Se a proteína tem uma característica espectroscópica distinta ou uma atividade enzimática , esta propriedade pode ser usada para detectar e quantificar a proteína específica e, assim, selecionar as frações da separação que contém a proteína. Se os anticorpos contra a proteína estão disponíveis em seguida, transferência de western e ELISA pode especificamente detectar e quantificar a quantidade de protea desejada.
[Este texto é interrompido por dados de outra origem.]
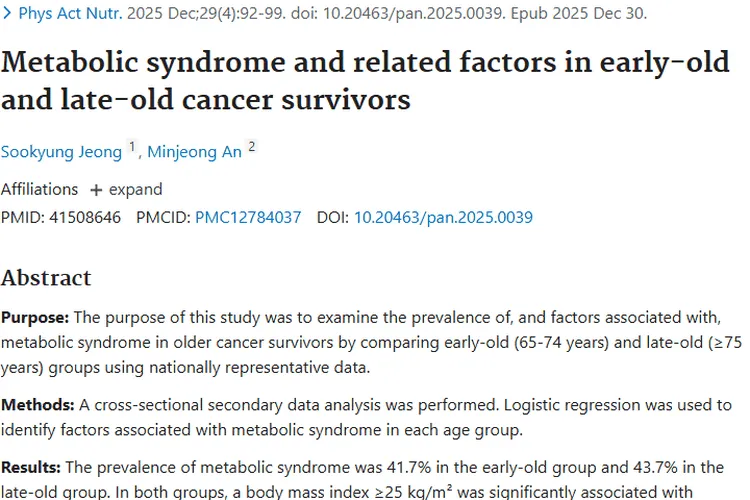
Task: Click superscript 1 after Sookyung Jeong
Action: click(x=131, y=147)
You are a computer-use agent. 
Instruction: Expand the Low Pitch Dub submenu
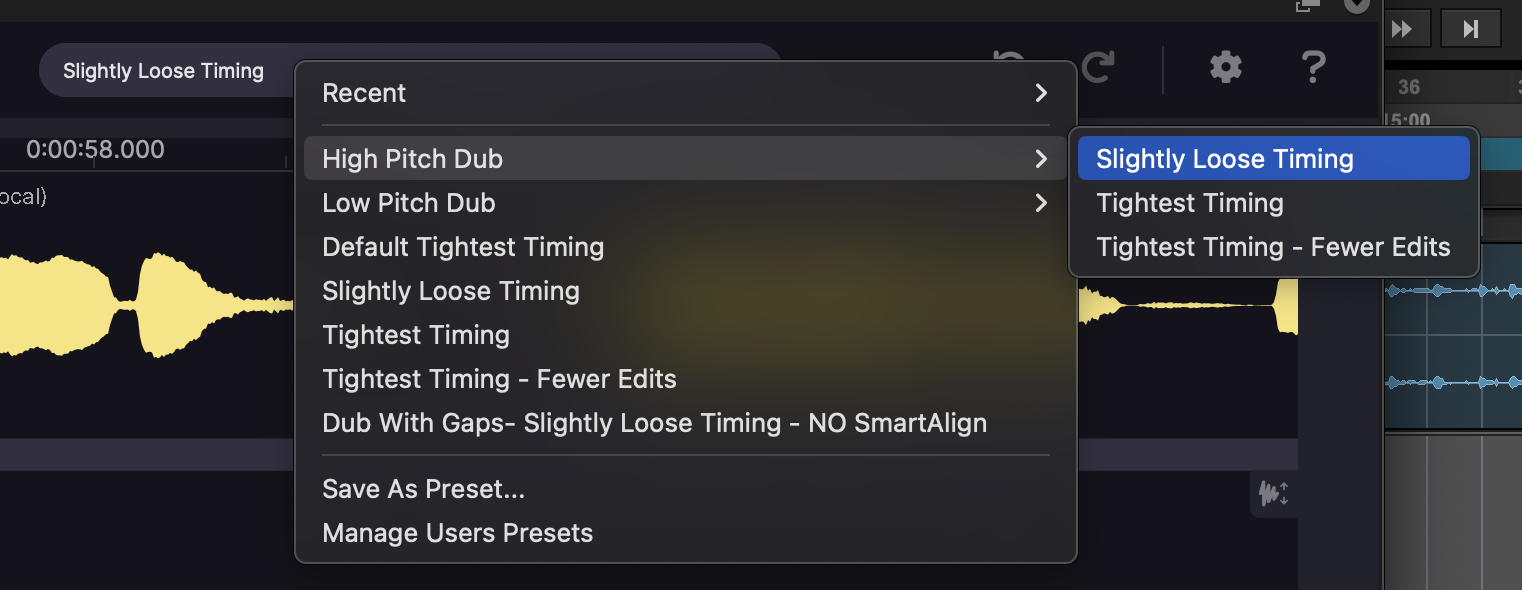[685, 203]
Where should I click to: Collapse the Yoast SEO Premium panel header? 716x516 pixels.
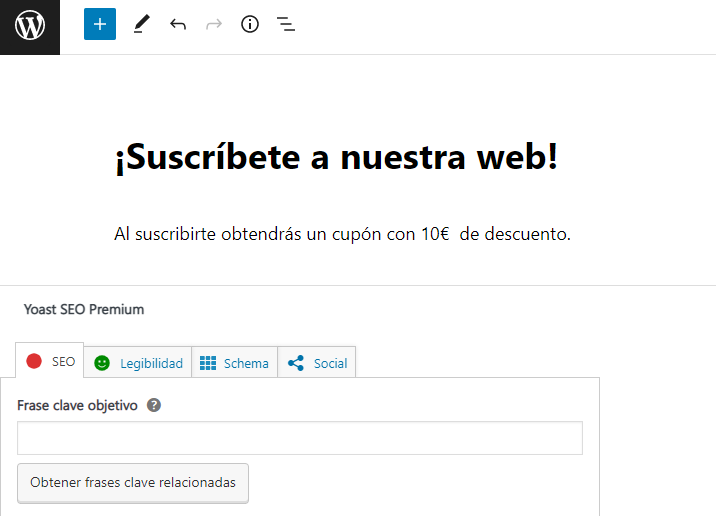(x=84, y=310)
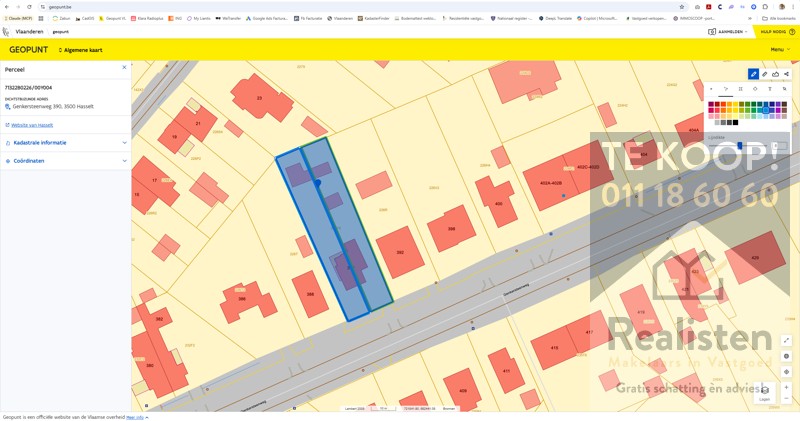The width and height of the screenshot is (800, 421).
Task: Zoom out with the minus button
Action: [x=787, y=399]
Algumas proteínas funcionam como receptores e podem ser detectadas durante as etapas de purificação por um ensaio de ligação ao ligante , geralmente usando um ligante radioativo .
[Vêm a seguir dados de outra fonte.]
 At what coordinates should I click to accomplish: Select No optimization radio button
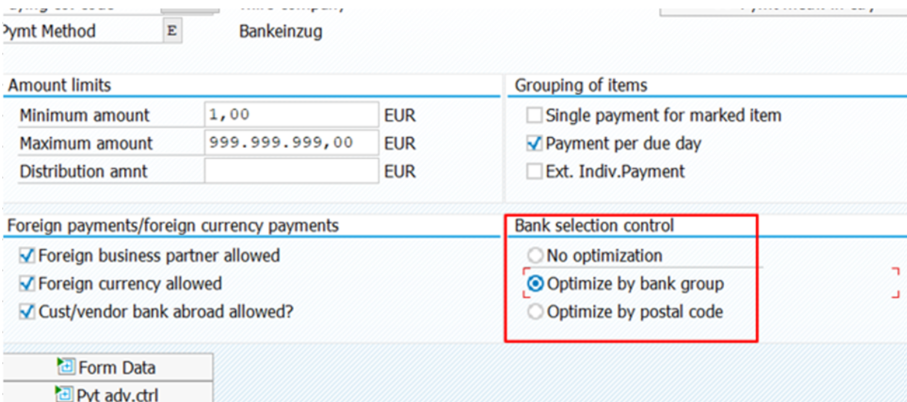pyautogui.click(x=536, y=255)
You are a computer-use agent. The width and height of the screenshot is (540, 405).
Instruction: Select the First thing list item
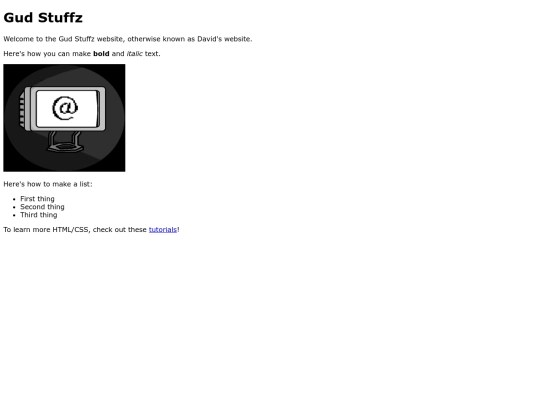coord(37,199)
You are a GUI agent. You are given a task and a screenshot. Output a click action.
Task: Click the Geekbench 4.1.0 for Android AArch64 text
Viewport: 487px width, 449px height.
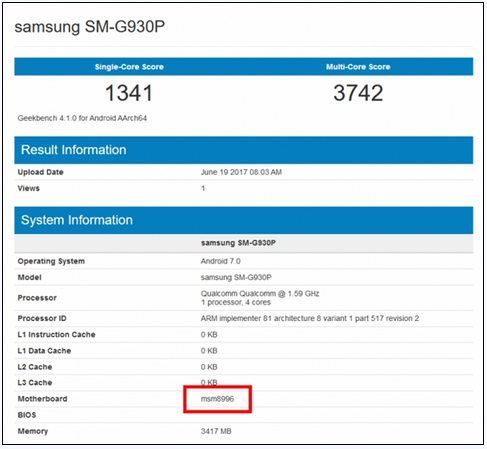click(82, 118)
Para avaliar o processo de purificação em várias etapas, a quantidade da proteína específica deve ser comparada com a quantidade de proteína total. Este último pode ser determinado pelo ensaio de proteína total de Bradford ou por absorbância de luz a 280 nm , porém alguns reagentes usados durante o processo de purificação podem interferir na quantificação. Por exemplo, o imidazol (comumente usado para purificação de proteínas recombinantes marcadas com poli-histidina) é um análogo de aminoácido e em baixas concentrações irá interferir com o ensaio de ácido bicinconínico (BCA) para quantificação de proteína total. As impurezas no imidazol de baixo grau também serão absorvidas a 280 nm, resultando em uma leitura imprecisa da concentração de proteína da absorbância de UV.
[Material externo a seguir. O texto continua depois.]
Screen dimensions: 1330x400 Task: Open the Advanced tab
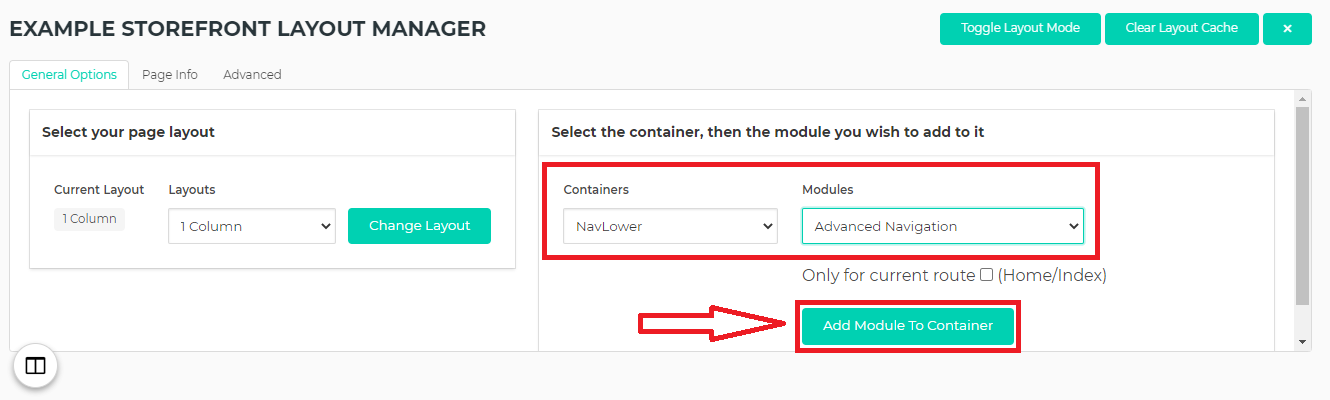[x=252, y=75]
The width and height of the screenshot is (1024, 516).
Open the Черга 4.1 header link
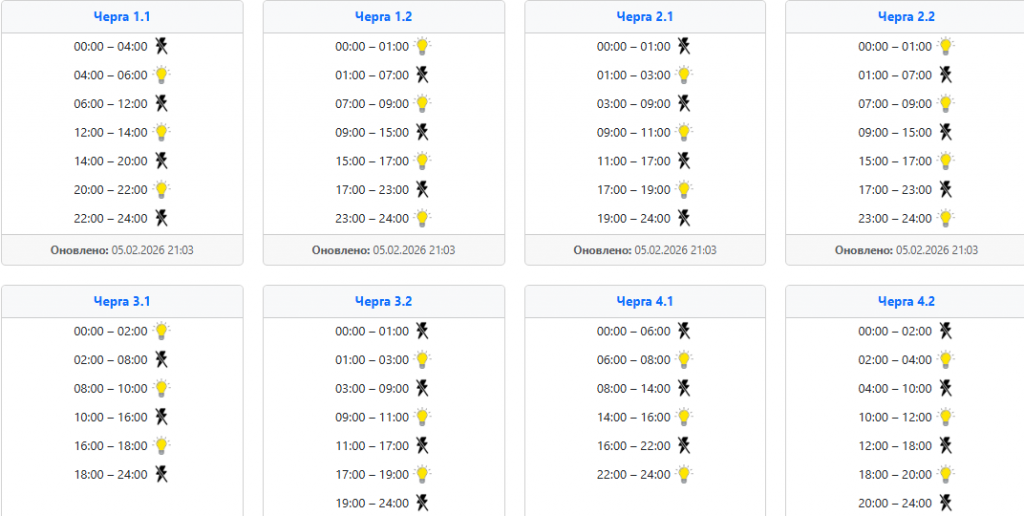tap(645, 301)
Outro método a ser considerado é a ressonância de plasma de superfície (SPR). O SPR pode detectar a ligação de moléculas sem rótulo na superfície de um chip. Se a proteína desejada for um anticorpo, a ligação pode ser traduzida diretamente para a atividade da proteína. Pode-se expressar a concentração ativa da proteína como a porcentagem da proteína total. SPR pode ser um método poderoso para determinar rapidamente a atividade da proteína e o rendimento geral. É uma tecnologia poderosa que requer um instrumento para funcionar.
Analítico
Eletroforese de condição desnaturante
A eletroforese em gel é uma técnica laboratorial comum que pode ser usada tanto como método preparativo quanto analítico. O princípio da eletroforese se baseia no movimento de um íon carregado em um campo elétrico. Na prática, as proteínas são desnaturadas em uma solução contendo um detergente ( SDS ). Nessas condições, as proteínas são desdobradas e revestidas com moléculas de detergente carregadas negativamente. As proteínas em SDS-PAGE são separadas apenas com base em seu tamanho.
Em métodos analíticos, a proteína migra como bandas com base no tamanho. Cada banda pode ser detectada usando manchas como corante azul Coomassie ou mancha de prata . Métodos preparativos para purificar grandes quantidades de proteínas, requerem a extração da proteína do gel eletroforético. Esta extração pode envolver a excisão do gel contendo uma banda, ou eluição da banda diretamente do gel à medida que escorre para o final do gel.
No contexto de uma estratégia de purificação, a eletroforese de condição desnaturante fornece uma resolução melhorada sobre a cromatografia de exclusão de tamanho, mas não escala para grandes quantidades de proteínas em uma amostra, bem como nas colunas de cromatografia tardia .
Eletroforese em condição não desnaturante
Um procedimento eletroforético não desnaturante para isolar metaloproteínas bioativas em misturas de proteínas complexas é a PAGE nativa preparativa. A integridade ou integridade estrutural da proteína isolada deve ser confirmada por um método independente.